As an educator, it's important to be reflective of my practice, not for the sake of boasting, but for the sake of being able to recall what went well, what worked - and definitely how things could be improved for the next time I teach this particular session of CPED2023 for Johnson University.
I spend what my wife probably thinks is an inordinate amount of time pining over and re-examining my course content, flow and learning experiences each term - or at the very least each summer. I look to improve the course, to re-examine the units, the content and timing of those learning experiences. Why? Well it's just like I tell my students, technology keeps moving forward - despite our best efforts or lack of effort to keep it from doing so. Someone, somewhere, somehow, someway thinks that there's a better, different, or more effective or efficient way for technology to do or aid us in what we do. This becomes even more (seemingly) convoluted when it additionally involves education.
I really do enjoy what I teach - I love that it's not stagnant and unchanging - though the pace [with which technology changes] does get the best of me sometimes. It's tough to keep up. With this idea in mind, I've decided that a goal for the course is to introduce students to the element of technology integration, understanding that while it changes, it's important to be aware and make use of a few select technologies that help in the betterment of their classroom learning and instruction. We can't know everything there is to know about technology - that's what Google is for. (Right?) Rather it's about being able to find out and effectively use a few technologies in the support and improvement of academic, administrative and the professional development functions of students learning to be teachers. I know that's a mouthful, but it really hits at the crux of what can be accomplished in a short 16 week course, meant to introduce students to 'educational technology'.
Interestingly, when I asked my class to identify what they associate with 'educational technology', i got well over 100 responses, and when codified using Wordle, a few select words stood out: smartboard and ipad. While several others also got attention, it thought it interesting that the things students expect to interact with most - that is the hardware seemed to be of greater prominence.
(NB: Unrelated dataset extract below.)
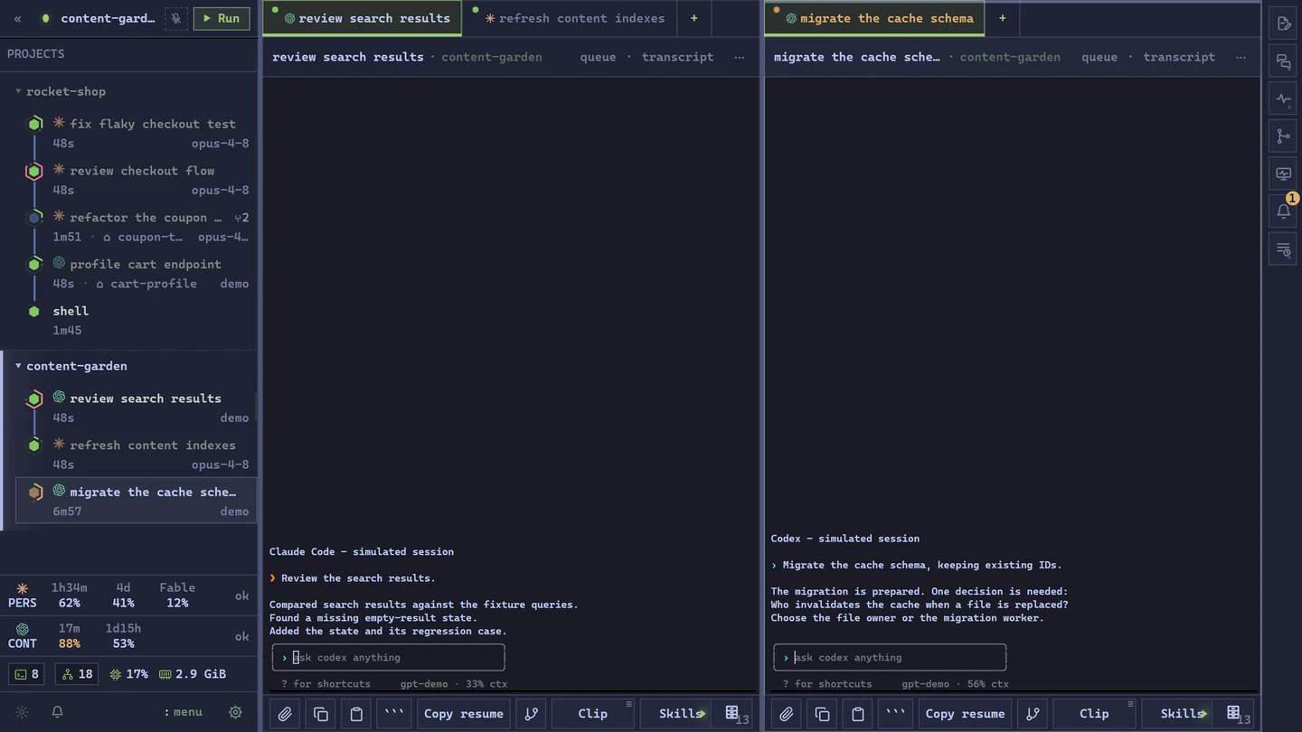Focus the ask codex anything input in right pane
The image size is (1302, 732).
[890, 657]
To be sure, educational technology is about the hardware, and to a degree I would argue that hardware 'came first' when being added to education, but it's since been infused with software, what I call 'webware'. But all this isn't enough - students learning to be teachers (also known as per-service teachers or interns) also need to critically begin their understanding of instruction and technology integration with sound pedagogy.
So as I look back on this week's first class session, I reflect on what we thought about:
And great questions posed:
I think there's room for change, and while change doesn't mean perfection overnight, it does mean that we keep moving forward. We choose to learn from our mistakes and realize our successes might not be repeatable, since variables change (student makeup, time of day, reliability of technology, composition of the environment, etc.). On the other hand, we become ever better practitioners - professional teachers. Professional because of the why and how we teach, not because we possess a piece of paper from somewhere.